* Task requirements:
A line belongs in the answer if it contains "menu"; copy every such line from the entries below.

* Records shown:

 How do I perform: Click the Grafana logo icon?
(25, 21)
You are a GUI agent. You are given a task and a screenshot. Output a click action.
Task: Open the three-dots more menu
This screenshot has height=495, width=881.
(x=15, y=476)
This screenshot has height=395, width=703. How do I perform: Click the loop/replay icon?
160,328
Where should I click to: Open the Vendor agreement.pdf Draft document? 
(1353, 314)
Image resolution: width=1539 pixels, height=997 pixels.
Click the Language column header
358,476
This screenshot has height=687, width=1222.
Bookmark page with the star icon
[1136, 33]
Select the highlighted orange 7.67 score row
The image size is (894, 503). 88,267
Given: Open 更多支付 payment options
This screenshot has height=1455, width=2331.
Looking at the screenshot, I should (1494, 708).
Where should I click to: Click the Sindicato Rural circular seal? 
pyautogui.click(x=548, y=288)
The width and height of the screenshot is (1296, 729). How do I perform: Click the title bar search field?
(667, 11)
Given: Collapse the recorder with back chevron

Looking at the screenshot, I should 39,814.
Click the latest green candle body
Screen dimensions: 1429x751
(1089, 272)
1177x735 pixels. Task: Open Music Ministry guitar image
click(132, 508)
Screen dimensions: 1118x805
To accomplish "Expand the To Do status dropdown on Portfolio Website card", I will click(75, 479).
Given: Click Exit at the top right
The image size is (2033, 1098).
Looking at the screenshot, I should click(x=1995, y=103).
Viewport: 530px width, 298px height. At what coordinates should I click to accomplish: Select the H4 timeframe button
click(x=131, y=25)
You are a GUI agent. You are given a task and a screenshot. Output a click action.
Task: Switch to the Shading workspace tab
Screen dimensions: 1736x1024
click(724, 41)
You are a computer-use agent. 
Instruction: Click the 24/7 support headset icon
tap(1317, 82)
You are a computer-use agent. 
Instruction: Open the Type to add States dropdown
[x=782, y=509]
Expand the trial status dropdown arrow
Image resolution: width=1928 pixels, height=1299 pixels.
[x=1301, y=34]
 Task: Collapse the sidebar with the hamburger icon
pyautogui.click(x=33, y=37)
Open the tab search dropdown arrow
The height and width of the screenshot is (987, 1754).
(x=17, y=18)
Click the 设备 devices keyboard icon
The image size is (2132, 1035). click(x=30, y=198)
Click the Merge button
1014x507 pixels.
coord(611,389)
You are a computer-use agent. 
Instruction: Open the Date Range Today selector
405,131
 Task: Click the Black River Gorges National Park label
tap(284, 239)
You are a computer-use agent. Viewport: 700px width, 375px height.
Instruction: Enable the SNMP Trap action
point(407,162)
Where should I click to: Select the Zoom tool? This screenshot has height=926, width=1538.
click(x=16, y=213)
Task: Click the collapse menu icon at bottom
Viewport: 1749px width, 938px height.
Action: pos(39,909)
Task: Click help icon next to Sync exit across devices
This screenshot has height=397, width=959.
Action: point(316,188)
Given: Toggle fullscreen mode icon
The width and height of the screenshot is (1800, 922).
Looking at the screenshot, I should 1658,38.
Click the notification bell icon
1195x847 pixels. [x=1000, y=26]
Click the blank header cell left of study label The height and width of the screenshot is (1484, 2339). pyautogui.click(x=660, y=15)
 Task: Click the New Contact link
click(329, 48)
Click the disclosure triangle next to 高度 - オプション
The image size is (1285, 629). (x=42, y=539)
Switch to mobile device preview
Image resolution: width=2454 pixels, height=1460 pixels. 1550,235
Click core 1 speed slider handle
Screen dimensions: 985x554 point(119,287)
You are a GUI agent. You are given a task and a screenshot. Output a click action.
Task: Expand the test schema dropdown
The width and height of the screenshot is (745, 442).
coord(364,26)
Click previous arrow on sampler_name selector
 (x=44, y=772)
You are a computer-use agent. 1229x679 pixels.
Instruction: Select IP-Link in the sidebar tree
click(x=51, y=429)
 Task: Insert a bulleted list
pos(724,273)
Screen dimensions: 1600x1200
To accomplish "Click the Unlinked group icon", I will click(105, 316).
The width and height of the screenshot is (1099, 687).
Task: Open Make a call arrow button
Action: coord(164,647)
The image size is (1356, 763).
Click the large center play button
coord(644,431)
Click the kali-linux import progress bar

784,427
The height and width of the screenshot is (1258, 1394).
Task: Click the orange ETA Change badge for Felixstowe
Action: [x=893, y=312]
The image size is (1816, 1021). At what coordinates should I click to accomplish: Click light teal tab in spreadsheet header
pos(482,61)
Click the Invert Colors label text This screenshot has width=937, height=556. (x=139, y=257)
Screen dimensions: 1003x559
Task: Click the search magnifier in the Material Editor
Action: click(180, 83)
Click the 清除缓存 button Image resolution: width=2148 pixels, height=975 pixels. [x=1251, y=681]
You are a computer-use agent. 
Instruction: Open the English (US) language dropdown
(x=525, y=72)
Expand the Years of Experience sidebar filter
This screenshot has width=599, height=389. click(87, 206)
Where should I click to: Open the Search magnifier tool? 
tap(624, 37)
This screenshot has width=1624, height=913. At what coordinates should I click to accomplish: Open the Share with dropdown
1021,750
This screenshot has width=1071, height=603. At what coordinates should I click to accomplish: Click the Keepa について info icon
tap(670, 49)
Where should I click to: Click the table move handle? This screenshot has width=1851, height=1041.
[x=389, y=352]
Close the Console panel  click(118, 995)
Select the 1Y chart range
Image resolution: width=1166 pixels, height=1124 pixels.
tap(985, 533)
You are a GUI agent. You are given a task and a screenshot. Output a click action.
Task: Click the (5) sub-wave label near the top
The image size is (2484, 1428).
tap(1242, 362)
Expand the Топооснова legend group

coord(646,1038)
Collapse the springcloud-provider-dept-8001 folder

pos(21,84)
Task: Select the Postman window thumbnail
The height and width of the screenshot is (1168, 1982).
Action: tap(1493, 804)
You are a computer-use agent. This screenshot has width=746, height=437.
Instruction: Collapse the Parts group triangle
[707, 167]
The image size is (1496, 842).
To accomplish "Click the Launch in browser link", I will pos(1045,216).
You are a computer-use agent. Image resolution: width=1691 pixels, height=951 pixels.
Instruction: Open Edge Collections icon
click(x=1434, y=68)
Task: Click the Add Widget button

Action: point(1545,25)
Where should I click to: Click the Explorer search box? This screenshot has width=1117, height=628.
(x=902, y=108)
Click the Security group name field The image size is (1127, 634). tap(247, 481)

* Solution below:
Task: Open the three-dots more menu
Task: Click the collapse menu icon at bottom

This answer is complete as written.